Assignment => Which lines run from the one containing "This screenshot has height=643, width=927." to the end of the entries below? Retype exactly those, both ends included.

(Collected data)
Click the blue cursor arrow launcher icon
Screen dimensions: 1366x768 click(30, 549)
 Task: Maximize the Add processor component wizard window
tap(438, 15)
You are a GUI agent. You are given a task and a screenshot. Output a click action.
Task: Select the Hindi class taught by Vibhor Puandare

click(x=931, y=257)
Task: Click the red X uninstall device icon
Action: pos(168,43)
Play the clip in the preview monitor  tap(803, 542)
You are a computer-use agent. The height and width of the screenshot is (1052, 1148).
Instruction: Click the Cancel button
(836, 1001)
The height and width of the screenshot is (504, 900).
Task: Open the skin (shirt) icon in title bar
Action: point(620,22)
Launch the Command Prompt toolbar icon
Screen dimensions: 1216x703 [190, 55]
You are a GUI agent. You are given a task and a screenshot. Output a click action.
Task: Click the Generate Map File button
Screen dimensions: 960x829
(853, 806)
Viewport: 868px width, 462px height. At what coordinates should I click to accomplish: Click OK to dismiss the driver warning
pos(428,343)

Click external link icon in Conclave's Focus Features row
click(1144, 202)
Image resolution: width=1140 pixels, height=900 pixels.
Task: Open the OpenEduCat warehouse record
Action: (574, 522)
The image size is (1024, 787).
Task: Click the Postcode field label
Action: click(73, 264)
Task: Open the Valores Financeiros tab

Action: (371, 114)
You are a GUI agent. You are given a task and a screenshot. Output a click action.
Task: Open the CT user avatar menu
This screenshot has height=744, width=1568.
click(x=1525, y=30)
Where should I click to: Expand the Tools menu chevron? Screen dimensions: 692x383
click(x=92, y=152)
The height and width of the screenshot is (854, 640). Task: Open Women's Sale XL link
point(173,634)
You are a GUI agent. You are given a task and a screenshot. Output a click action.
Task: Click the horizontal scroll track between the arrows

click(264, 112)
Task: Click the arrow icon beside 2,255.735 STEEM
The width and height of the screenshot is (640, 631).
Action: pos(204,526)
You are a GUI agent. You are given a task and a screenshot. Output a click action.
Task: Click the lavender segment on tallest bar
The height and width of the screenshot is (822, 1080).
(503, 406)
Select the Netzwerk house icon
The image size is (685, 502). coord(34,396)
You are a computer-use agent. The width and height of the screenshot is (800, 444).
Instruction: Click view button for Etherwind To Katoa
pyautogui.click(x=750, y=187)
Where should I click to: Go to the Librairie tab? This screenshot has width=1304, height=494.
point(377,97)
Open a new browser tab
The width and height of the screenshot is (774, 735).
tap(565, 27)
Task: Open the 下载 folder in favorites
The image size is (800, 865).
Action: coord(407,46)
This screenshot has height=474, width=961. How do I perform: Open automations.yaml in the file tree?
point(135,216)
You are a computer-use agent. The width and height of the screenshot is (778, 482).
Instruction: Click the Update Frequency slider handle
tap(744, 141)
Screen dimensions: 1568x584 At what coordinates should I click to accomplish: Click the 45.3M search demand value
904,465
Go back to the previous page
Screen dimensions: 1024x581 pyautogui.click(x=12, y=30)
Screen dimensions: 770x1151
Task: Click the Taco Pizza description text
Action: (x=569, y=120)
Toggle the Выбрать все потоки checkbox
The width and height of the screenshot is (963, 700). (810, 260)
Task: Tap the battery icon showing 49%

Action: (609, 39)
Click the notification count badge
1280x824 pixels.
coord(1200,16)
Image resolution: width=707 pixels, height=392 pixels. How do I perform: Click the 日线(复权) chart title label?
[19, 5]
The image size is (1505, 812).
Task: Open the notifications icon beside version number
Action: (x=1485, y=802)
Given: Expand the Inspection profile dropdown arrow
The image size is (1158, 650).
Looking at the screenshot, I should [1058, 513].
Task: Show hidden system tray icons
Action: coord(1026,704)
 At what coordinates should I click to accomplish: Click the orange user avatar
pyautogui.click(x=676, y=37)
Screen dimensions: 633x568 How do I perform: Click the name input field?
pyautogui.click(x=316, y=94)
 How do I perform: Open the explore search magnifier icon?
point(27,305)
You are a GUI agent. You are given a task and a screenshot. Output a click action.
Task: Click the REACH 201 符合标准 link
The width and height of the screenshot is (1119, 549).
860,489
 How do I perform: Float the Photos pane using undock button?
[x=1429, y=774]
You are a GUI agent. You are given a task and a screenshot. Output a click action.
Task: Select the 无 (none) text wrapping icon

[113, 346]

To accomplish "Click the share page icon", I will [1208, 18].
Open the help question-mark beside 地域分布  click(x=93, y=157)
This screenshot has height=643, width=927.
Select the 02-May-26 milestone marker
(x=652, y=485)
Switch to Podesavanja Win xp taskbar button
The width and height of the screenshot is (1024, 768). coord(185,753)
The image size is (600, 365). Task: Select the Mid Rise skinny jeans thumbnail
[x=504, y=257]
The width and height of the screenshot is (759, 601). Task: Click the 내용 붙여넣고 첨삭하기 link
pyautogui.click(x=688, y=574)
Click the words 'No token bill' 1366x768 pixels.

Response for this exercise =>
This screenshot has height=643, width=927.
Select the 02-May-26 milestone marker
(x=652, y=485)
Switch to Podesavanja Win xp taskbar button
The width and height of the screenshot is (1024, 768). coord(185,753)
The image size is (600, 365). Task: Select the Mid Rise skinny jeans thumbnail
[x=504, y=257]
The width and height of the screenshot is (759, 601). Task: Click the 내용 붙여넣고 첨삭하기 link
pyautogui.click(x=688, y=574)
Click the words 'No token bill' 1366x768 pixels.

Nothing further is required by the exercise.